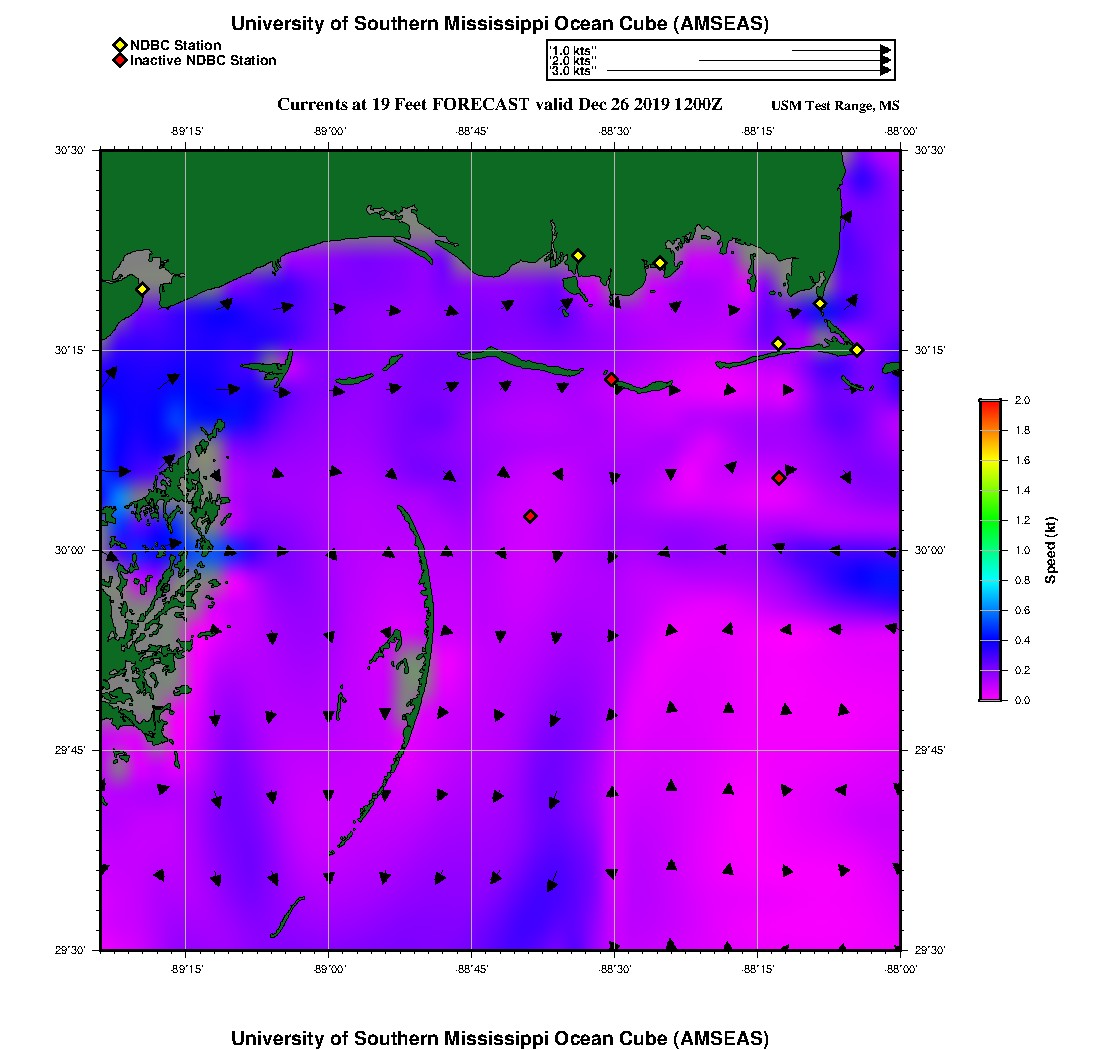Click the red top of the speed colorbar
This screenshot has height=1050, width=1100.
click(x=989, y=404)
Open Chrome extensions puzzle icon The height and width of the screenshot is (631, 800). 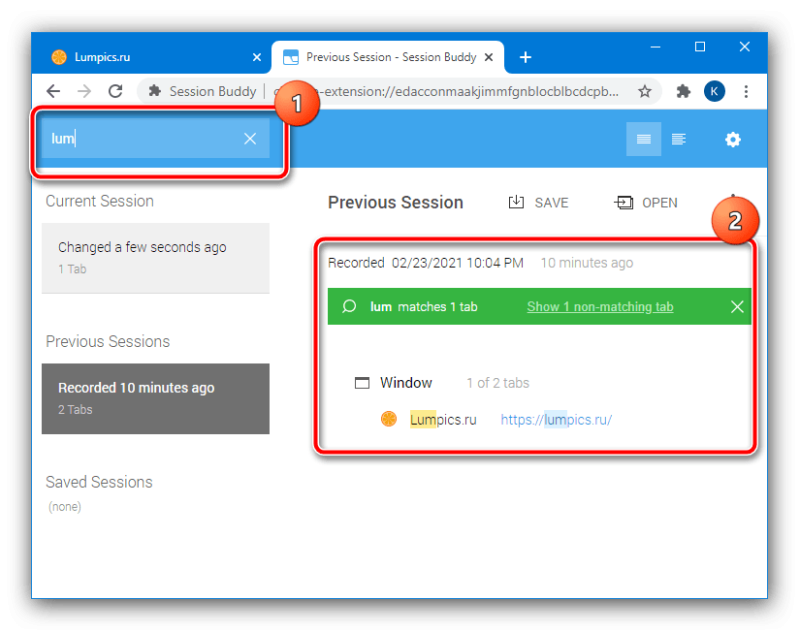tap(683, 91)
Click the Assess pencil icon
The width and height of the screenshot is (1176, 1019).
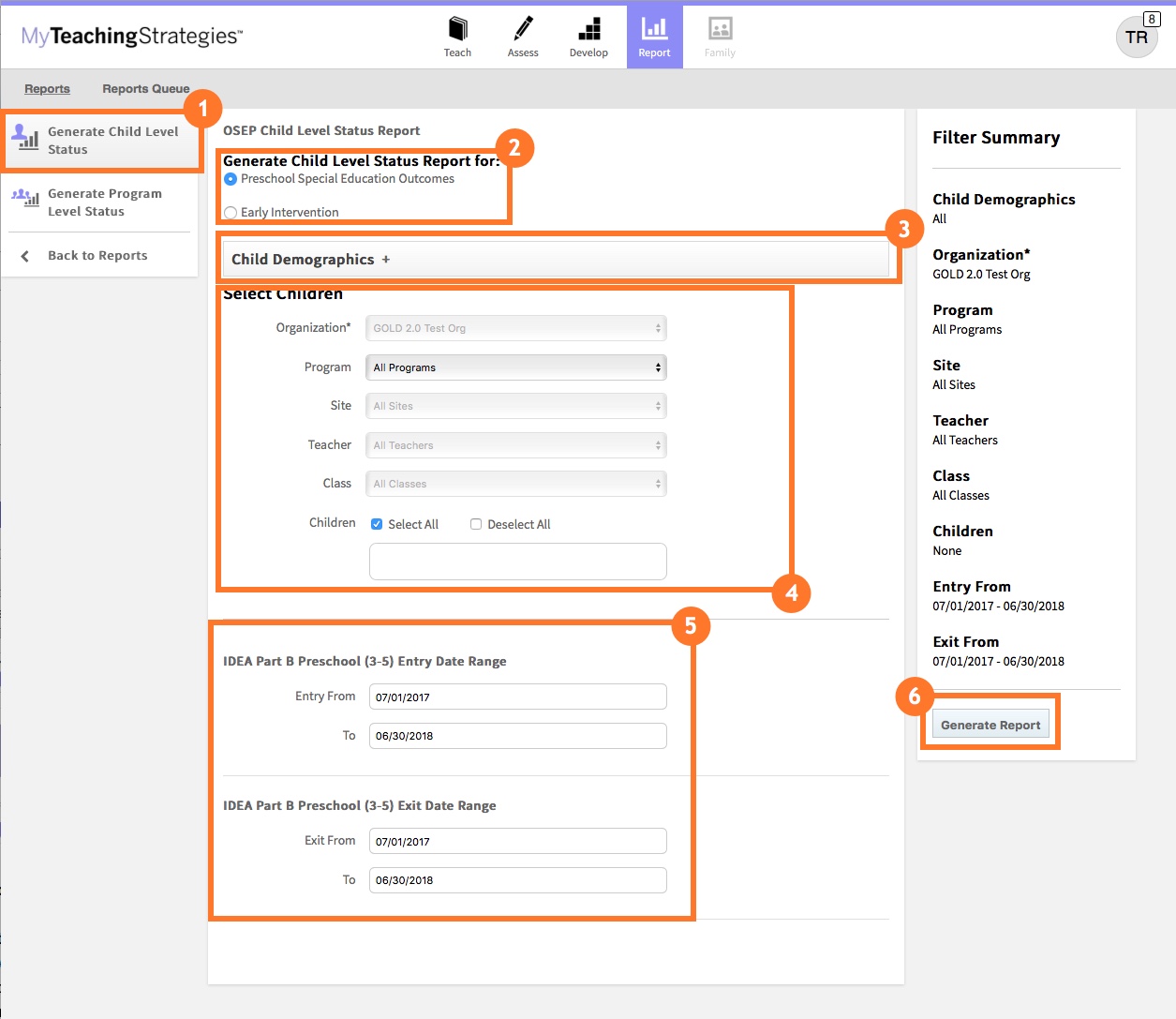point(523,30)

Task brief: Once the line containing "Click the Assess pencil icon" is located, write out exactly that line and each one after it to the end of the records above, excluding pictures and nothing else.

Result of the exercise:
Click the Assess pencil icon
The width and height of the screenshot is (1176, 1019).
point(523,30)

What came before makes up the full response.